══ Stored rows ══

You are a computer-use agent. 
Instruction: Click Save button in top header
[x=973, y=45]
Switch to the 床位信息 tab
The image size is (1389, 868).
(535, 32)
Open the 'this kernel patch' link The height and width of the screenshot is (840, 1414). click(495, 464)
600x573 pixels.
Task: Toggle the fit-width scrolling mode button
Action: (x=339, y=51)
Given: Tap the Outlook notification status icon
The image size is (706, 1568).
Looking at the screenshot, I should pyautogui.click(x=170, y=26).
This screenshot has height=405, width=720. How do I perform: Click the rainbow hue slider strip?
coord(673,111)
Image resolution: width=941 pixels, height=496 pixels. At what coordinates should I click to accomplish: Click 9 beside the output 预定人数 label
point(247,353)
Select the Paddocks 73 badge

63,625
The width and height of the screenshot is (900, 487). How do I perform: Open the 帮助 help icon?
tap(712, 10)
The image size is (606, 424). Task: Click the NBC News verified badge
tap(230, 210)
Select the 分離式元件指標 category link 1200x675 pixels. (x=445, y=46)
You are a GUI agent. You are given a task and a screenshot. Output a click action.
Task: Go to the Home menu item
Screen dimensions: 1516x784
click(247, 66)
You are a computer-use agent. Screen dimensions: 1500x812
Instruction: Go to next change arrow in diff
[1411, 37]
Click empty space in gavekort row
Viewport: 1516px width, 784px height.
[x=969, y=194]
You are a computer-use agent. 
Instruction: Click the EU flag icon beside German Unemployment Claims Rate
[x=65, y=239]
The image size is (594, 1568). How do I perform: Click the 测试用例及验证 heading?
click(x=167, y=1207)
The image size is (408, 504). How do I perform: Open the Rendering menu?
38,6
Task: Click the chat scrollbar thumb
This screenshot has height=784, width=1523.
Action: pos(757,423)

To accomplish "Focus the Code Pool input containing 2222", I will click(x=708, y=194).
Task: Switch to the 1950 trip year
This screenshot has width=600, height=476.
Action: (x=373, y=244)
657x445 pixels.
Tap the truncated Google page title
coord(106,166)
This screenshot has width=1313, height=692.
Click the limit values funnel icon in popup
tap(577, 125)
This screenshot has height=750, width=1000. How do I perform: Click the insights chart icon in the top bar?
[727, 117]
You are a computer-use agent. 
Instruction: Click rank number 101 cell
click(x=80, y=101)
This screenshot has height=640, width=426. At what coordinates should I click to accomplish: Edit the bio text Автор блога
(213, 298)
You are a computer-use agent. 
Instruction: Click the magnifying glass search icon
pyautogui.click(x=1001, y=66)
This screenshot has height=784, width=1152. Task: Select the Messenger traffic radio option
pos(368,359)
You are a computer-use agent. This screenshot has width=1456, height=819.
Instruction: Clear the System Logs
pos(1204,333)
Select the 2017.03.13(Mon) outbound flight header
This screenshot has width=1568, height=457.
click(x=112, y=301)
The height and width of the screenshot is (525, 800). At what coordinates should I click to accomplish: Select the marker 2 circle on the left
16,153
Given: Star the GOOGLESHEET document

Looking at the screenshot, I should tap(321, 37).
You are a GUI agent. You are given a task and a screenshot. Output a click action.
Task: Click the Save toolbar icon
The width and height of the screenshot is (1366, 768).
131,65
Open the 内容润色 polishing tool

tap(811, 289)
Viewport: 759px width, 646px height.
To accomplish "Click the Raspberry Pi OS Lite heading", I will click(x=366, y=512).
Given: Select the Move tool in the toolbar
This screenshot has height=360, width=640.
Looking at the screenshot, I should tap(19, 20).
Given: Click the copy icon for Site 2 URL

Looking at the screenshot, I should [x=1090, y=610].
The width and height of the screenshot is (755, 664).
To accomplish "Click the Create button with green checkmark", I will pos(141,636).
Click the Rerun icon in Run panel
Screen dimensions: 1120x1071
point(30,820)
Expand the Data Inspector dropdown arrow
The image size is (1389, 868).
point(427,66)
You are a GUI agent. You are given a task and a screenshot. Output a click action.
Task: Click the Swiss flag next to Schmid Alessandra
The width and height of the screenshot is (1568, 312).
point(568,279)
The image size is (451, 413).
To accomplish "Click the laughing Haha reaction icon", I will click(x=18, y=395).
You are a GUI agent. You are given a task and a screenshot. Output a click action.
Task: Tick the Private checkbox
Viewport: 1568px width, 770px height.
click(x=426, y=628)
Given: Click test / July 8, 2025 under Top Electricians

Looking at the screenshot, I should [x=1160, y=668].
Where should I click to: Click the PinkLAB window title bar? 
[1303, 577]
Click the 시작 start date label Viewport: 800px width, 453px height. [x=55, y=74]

═══

§ Exercise requirements
Copy every line of the data above word for word.

§ Result below
You are a computer-use agent. 
Instruction: Click Save button in top header
[x=973, y=45]
Switch to the 床位信息 tab
The image size is (1389, 868).
(535, 32)
Open the 'this kernel patch' link The height and width of the screenshot is (840, 1414). click(495, 464)
600x573 pixels.
Task: Toggle the fit-width scrolling mode button
Action: (x=339, y=51)
Given: Tap the Outlook notification status icon
The image size is (706, 1568).
Looking at the screenshot, I should pyautogui.click(x=170, y=26).
This screenshot has height=405, width=720. How do I perform: Click the rainbow hue slider strip?
coord(673,111)
Image resolution: width=941 pixels, height=496 pixels. At what coordinates should I click to accomplish: Click 9 beside the output 预定人数 label
point(247,353)
Select the Paddocks 73 badge

63,625
The width and height of the screenshot is (900, 487). How do I perform: Open the 帮助 help icon?
tap(712, 10)
The image size is (606, 424). Task: Click the NBC News verified badge
tap(230, 210)
Select the 分離式元件指標 category link 1200x675 pixels. (x=445, y=46)
You are a GUI agent. You are given a task and a screenshot. Output a click action.
Task: Go to the Home menu item
Screen dimensions: 1516x784
click(247, 66)
You are a computer-use agent. Screen dimensions: 1500x812
Instruction: Go to next change arrow in diff
[1411, 37]
Click empty space in gavekort row
Viewport: 1516px width, 784px height.
[x=969, y=194]
You are a computer-use agent. 
Instruction: Click the EU flag icon beside German Unemployment Claims Rate
[x=65, y=239]
The image size is (594, 1568). How do I perform: Click the 测试用例及验证 heading?
click(x=167, y=1207)
The image size is (408, 504). How do I perform: Open the Rendering menu?
38,6
Task: Click the chat scrollbar thumb
This screenshot has height=784, width=1523.
Action: pos(757,423)

To accomplish "Focus the Code Pool input containing 2222", I will click(x=708, y=194).
Task: Switch to the 1950 trip year
This screenshot has width=600, height=476.
Action: (x=373, y=244)
657x445 pixels.
Tap the truncated Google page title
coord(106,166)
This screenshot has width=1313, height=692.
Click the limit values funnel icon in popup
tap(577, 125)
This screenshot has height=750, width=1000. How do I perform: Click the insights chart icon in the top bar?
[727, 117]
You are a computer-use agent. 
Instruction: Click rank number 101 cell
click(x=80, y=101)
This screenshot has height=640, width=426. At what coordinates should I click to accomplish: Edit the bio text Автор блога
(213, 298)
You are a computer-use agent. 
Instruction: Click the magnifying glass search icon
pyautogui.click(x=1001, y=66)
This screenshot has height=784, width=1152. Task: Select the Messenger traffic radio option
pos(368,359)
You are a computer-use agent. This screenshot has width=1456, height=819.
Instruction: Clear the System Logs
pos(1204,333)
Select the 2017.03.13(Mon) outbound flight header
This screenshot has width=1568, height=457.
click(x=112, y=301)
The height and width of the screenshot is (525, 800). At what coordinates should I click to accomplish: Select the marker 2 circle on the left
16,153
Given: Star the GOOGLESHEET document

Looking at the screenshot, I should tap(321, 37).
You are a GUI agent. You are given a task and a screenshot. Output a click action.
Task: Click the Save toolbar icon
The width and height of the screenshot is (1366, 768).
131,65
Open the 内容润色 polishing tool

tap(811, 289)
Viewport: 759px width, 646px height.
To accomplish "Click the Raspberry Pi OS Lite heading", I will click(x=366, y=512).
Given: Select the Move tool in the toolbar
This screenshot has height=360, width=640.
Looking at the screenshot, I should tap(19, 20).
Given: Click the copy icon for Site 2 URL

Looking at the screenshot, I should [x=1090, y=610].
The width and height of the screenshot is (755, 664).
To accomplish "Click the Create button with green checkmark", I will pos(141,636).
Click the Rerun icon in Run panel
Screen dimensions: 1120x1071
point(30,820)
Expand the Data Inspector dropdown arrow
The image size is (1389, 868).
point(427,66)
You are a GUI agent. You are given a task and a screenshot. Output a click action.
Task: Click the Swiss flag next to Schmid Alessandra
The width and height of the screenshot is (1568, 312).
point(568,279)
The image size is (451, 413).
To accomplish "Click the laughing Haha reaction icon", I will click(x=18, y=395).
You are a GUI agent. You are given a task and a screenshot. Output a click action.
Task: Tick the Private checkbox
Viewport: 1568px width, 770px height.
click(x=426, y=628)
Given: Click test / July 8, 2025 under Top Electricians

Looking at the screenshot, I should [x=1160, y=668].
Where should I click to: Click the PinkLAB window title bar? 
[1303, 577]
Click the 시작 start date label Viewport: 800px width, 453px height. [x=55, y=74]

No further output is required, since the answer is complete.